Fast Statistics

A Rust library for doing statistical analysis on streaming data.

Introduction

Taking inspiration from the respective nodejs library https://github.com/bluesmoon/node-faststats, fast-stats is a Rust library allowing the calculation of various statistical quantities with an emphasis on speed. This library also expands on the above by allowing various transformations of the streaming data.

In undertaking statistical analysis on streaming data, fast-stats attempts to leverage two important factors to improve execution time: 1. Statistics should be updated incrementally as data is added to a set as opposed to calculated on the complete set each time. For large datasets (and/or high freqency processing), looping through the entire data of interest may be a bottleneck. 2. Many statistical quantities are calculated from the same simple underlying building blocks.
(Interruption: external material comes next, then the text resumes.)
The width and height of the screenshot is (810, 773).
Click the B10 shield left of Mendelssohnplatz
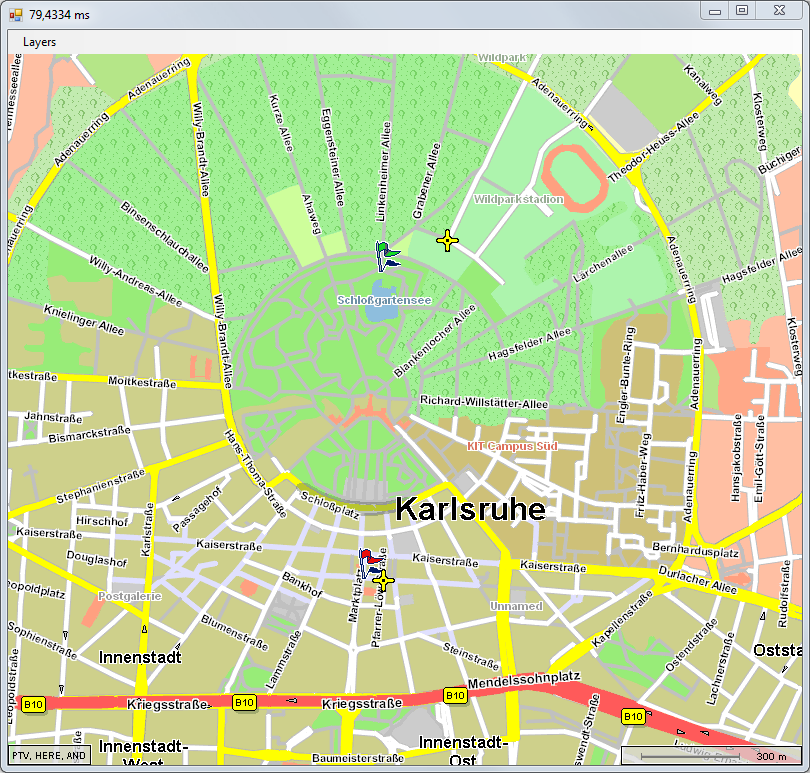pos(456,695)

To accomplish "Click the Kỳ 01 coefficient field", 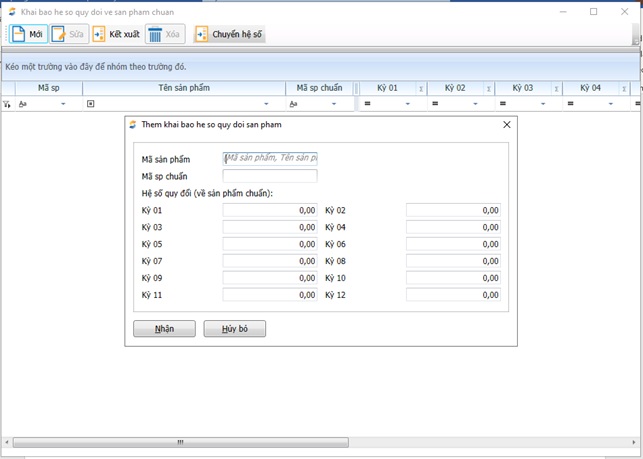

This is achieved by maintaining a running cache of several variables as data is streamed into the structure.

As an example, the extraordinary increase in speed in calculating the standard deviation is a result of the following observation: by keeping an incremental sum of values $S$ and incremental sum of squares of these values $Q$, the variance is given by the formula $(NQ - S^2)/N^2$.

The only trade-off is a small amount of additional memory usage to store these running values.

Usage

The Stats struct functions like a vector of data which maintains a running update of various values used in the calculation of statistical quantities. Data is added and deleted from this object using push, pop and other vector methods listed in the Functionality section below.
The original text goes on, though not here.